Dataset entries:
------------------------------------

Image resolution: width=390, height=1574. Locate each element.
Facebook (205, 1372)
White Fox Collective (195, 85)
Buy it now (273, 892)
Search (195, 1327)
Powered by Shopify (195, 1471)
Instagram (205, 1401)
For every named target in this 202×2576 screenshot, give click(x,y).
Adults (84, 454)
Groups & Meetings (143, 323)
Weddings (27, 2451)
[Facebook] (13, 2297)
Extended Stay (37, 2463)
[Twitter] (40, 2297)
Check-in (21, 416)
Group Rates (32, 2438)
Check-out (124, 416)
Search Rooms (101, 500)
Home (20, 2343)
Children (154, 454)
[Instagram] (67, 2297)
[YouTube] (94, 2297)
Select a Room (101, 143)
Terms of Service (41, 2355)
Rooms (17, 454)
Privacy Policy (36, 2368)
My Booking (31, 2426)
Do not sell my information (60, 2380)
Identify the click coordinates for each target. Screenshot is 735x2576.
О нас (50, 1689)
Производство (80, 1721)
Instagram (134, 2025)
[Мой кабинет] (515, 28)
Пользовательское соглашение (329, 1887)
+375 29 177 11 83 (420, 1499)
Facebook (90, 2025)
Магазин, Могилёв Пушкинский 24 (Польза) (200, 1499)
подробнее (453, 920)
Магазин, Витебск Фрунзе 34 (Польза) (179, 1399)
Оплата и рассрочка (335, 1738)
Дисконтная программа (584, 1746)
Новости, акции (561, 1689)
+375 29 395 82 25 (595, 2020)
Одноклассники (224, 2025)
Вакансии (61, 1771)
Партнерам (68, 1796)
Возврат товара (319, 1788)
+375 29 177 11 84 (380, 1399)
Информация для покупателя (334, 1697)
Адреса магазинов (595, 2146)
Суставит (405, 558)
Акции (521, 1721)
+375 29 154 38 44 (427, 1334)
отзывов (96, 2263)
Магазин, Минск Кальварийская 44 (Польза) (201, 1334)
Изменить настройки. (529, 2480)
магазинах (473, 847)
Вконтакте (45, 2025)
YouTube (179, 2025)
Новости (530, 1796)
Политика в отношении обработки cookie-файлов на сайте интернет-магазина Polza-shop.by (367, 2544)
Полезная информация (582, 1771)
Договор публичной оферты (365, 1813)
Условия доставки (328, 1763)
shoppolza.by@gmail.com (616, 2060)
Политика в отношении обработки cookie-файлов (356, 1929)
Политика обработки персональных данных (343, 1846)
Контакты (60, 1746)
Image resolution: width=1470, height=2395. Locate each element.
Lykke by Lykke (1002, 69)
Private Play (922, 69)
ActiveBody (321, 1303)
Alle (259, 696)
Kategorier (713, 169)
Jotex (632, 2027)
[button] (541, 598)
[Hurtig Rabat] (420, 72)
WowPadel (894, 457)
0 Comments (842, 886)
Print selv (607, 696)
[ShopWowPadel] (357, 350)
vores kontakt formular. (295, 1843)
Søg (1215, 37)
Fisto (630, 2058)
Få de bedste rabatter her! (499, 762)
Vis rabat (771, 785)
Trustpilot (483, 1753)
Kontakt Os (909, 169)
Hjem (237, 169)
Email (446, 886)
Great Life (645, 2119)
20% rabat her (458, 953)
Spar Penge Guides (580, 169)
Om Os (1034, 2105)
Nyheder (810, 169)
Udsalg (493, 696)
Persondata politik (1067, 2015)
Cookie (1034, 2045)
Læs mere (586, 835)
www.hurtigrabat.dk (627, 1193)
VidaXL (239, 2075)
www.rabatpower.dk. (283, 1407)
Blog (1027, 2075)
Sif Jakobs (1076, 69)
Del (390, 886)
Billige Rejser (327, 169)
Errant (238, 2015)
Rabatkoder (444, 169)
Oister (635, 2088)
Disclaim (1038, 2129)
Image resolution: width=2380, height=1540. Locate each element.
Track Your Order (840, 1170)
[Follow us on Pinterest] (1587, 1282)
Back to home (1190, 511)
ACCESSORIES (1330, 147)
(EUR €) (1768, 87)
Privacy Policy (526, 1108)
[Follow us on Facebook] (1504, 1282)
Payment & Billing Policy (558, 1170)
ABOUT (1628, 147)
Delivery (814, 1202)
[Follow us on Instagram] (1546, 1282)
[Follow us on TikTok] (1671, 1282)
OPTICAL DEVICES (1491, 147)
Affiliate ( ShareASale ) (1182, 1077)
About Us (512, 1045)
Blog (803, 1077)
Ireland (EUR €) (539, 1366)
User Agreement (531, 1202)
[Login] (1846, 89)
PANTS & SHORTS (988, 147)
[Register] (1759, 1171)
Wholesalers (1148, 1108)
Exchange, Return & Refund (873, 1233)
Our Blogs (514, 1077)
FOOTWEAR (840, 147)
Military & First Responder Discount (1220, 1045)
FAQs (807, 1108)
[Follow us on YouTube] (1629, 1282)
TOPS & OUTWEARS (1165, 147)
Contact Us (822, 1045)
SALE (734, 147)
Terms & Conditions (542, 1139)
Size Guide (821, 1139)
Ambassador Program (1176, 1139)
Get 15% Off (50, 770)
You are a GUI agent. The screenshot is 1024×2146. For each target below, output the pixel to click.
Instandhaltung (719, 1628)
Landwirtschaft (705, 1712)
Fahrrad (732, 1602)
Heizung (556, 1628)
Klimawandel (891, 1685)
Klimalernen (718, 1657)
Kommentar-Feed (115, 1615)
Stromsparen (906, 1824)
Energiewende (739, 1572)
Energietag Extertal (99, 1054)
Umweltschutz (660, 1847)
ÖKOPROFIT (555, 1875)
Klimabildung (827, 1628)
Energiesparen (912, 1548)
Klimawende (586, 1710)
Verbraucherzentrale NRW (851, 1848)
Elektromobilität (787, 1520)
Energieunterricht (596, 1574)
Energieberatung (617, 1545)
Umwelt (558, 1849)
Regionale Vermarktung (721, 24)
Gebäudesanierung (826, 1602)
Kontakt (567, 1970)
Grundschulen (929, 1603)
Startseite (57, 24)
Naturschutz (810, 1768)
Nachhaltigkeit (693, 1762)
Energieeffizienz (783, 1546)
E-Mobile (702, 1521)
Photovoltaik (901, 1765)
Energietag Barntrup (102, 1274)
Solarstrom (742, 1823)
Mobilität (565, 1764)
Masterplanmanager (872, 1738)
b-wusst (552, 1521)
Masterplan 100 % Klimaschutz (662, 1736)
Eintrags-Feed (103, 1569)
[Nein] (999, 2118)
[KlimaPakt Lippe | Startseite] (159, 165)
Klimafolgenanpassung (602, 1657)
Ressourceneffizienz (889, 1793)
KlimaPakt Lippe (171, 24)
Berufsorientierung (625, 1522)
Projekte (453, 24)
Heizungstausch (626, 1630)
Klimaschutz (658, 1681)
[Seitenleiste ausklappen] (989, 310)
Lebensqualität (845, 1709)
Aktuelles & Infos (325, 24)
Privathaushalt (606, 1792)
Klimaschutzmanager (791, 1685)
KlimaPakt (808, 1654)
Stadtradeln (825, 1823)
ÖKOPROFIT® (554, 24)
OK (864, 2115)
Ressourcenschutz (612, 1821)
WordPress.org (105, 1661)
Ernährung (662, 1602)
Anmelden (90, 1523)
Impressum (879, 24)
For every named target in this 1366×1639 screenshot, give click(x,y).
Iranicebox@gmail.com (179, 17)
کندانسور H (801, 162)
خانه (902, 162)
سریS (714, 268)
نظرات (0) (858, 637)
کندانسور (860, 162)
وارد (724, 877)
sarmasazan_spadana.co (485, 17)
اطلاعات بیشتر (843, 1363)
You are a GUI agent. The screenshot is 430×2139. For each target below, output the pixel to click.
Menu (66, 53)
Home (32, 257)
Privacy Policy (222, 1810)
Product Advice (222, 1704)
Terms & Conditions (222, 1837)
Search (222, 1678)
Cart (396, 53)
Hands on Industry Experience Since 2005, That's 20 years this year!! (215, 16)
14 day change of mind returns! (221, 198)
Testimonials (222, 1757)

------------------------------------

» Exercise directions: Return, please, the lines of the data from the first through the line containing "Новости, акции (561, 1689)", both kept, exactly as they stand and nothing more.

» Response to the task:
Image resolution: width=390, height=1574. Locate each element.
Facebook (205, 1372)
White Fox Collective (195, 85)
Buy it now (273, 892)
Search (195, 1327)
Powered by Shopify (195, 1471)
Instagram (205, 1401)
For every named target in this 202×2576 screenshot, give click(x,y).
Adults (84, 454)
Groups & Meetings (143, 323)
Weddings (27, 2451)
[Facebook] (13, 2297)
Extended Stay (37, 2463)
[Twitter] (40, 2297)
Check-in (21, 416)
Group Rates (32, 2438)
Check-out (124, 416)
Search Rooms (101, 500)
Home (20, 2343)
Children (154, 454)
[Instagram] (67, 2297)
[YouTube] (94, 2297)
Select a Room (101, 143)
Terms of Service (41, 2355)
Rooms (17, 454)
Privacy Policy (36, 2368)
My Booking (31, 2426)
Do not sell my information (60, 2380)
Identify the click coordinates for each target. Screenshot is 735x2576.
О нас (50, 1689)
Производство (80, 1721)
Instagram (134, 2025)
[Мой кабинет] (515, 28)
Пользовательское соглашение (329, 1887)
+375 29 177 11 83 (420, 1499)
Facebook (90, 2025)
Магазин, Могилёв Пушкинский 24 (Польза) (200, 1499)
подробнее (453, 920)
Магазин, Витебск Фрунзе 34 (Польза) (179, 1399)
Оплата и рассрочка (335, 1738)
Дисконтная программа (584, 1746)
Новости, акции (561, 1689)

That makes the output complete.